On 2018-05-10 8:50 PM, Robin Murphy wrote:
On 10/05/18 10:16, d...@t-chip.com.cn wrote:
From: Levin Du <d...@t-chip.com.cn>

Adding a new gpio controller named "gpio-syscon10" to rk3328, providing
access to the pins defined in the syscon GRF_SOC_CON10.

This is the GPIO_MUTE pin, right? The public TRM is rather vague, but cross-referencing against the datasheet and schematics implies that it's the "gpiomut_*" part of the GRF bit names which is most significant.

It might be worth using a more descriptive name here, since "syscon10" is pretty much meaningless at the board level.

Robin.

Previously I though other bits might be able to reference from syscon10, other than GPIO_MUTE alone. If it is renamed to gpio-mute, then the GPIO_MUTE pin is accessed as `<&gpio-mute 1>`. Yet other bits in syscon10 can also be referenced, say, `<&gpio-mute 10>`, which is not good.

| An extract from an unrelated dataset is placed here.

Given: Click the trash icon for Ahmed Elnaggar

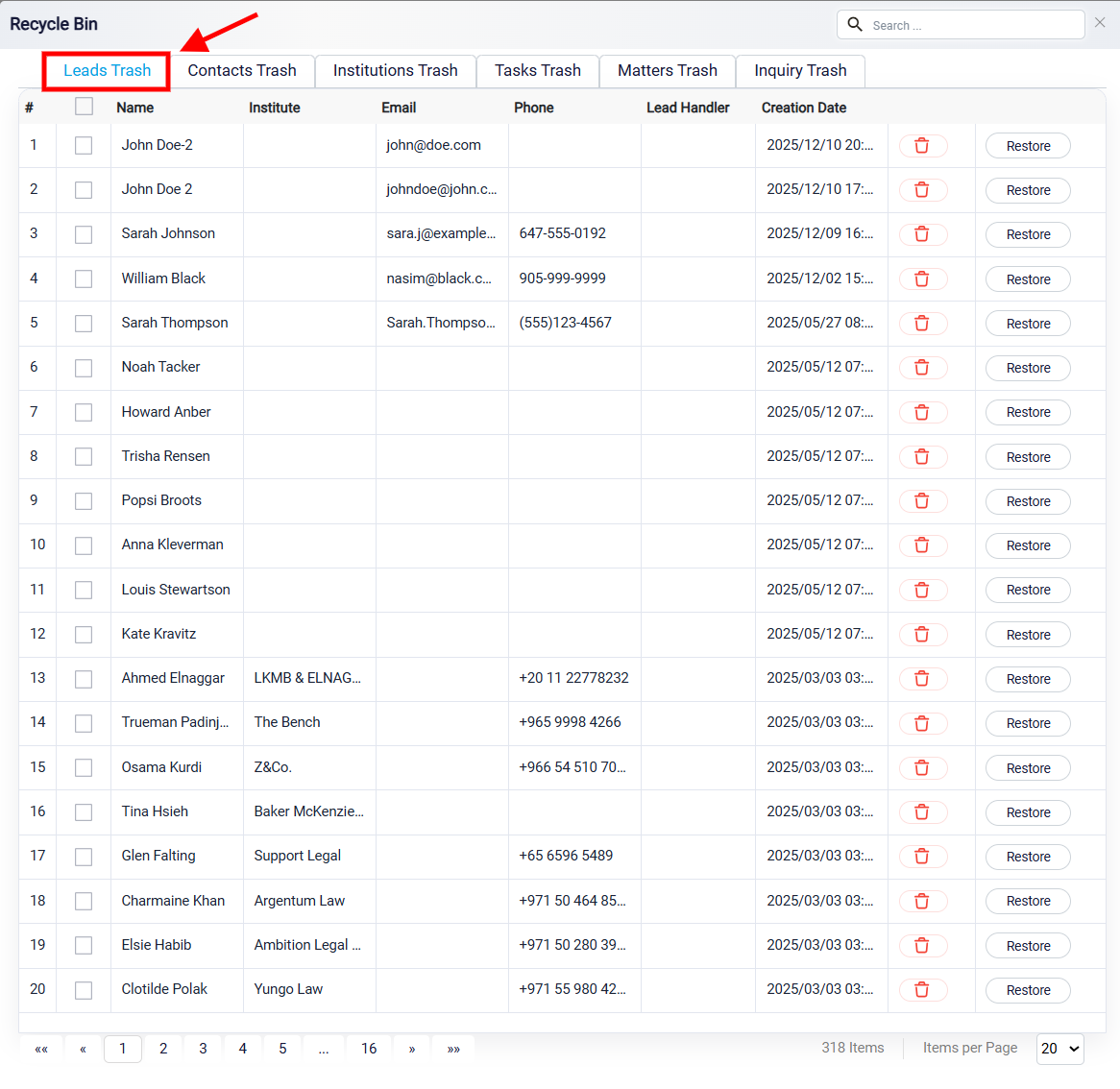Looking at the screenshot, I should pos(922,678).
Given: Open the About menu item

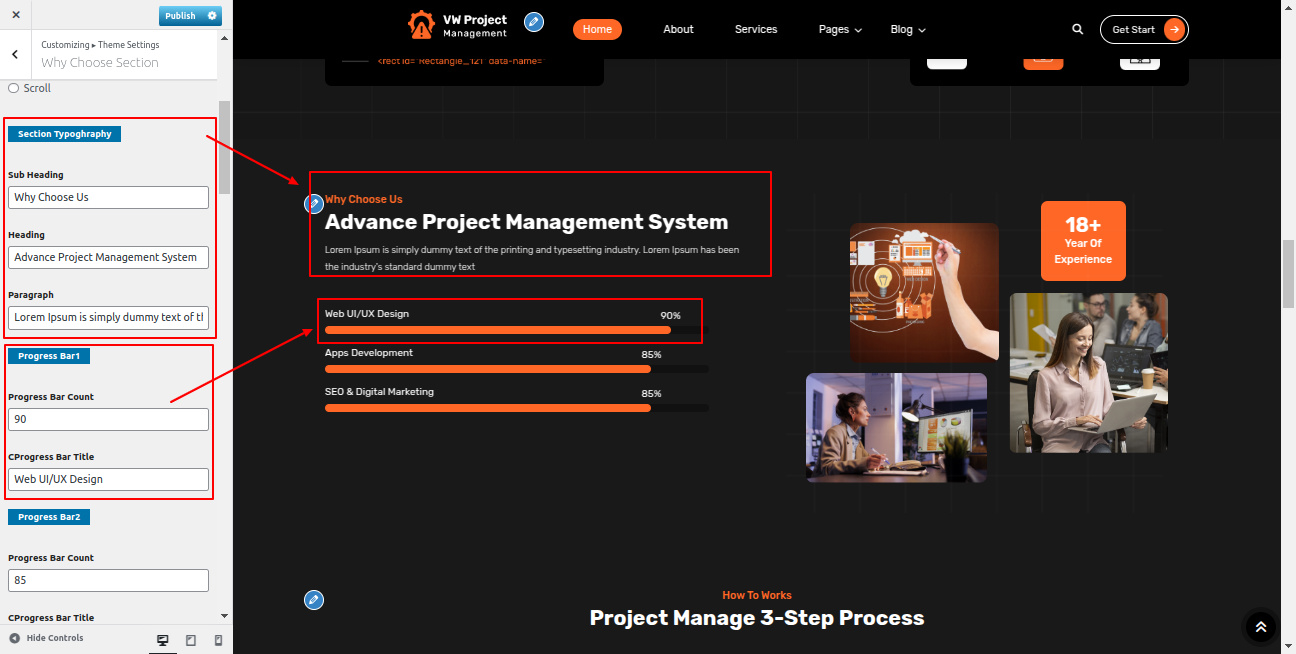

I'd like to add a `gpio,syscon-bit` property to gpio-syscon, which overrides the properties of bit_count,  data_bit_offset and dir_bit_offset in the driver. For example:

                gpio_mute: gpio-mute {
                        compatible = "rockchip,gpio-syscon";
                        gpio-controller;
                        #gpio-cells = <2>;
                        gpio,syscon-dev = <0 0x0428 0>;
                        gpio,syscon-bit = <1 1 0>;
                };

That way, the mute pin is strictly specified as <&gpio_mute 0>, and <&gpio_mute 1> will be invalid.
I think that is neat, and consistent with the gpio_mute name.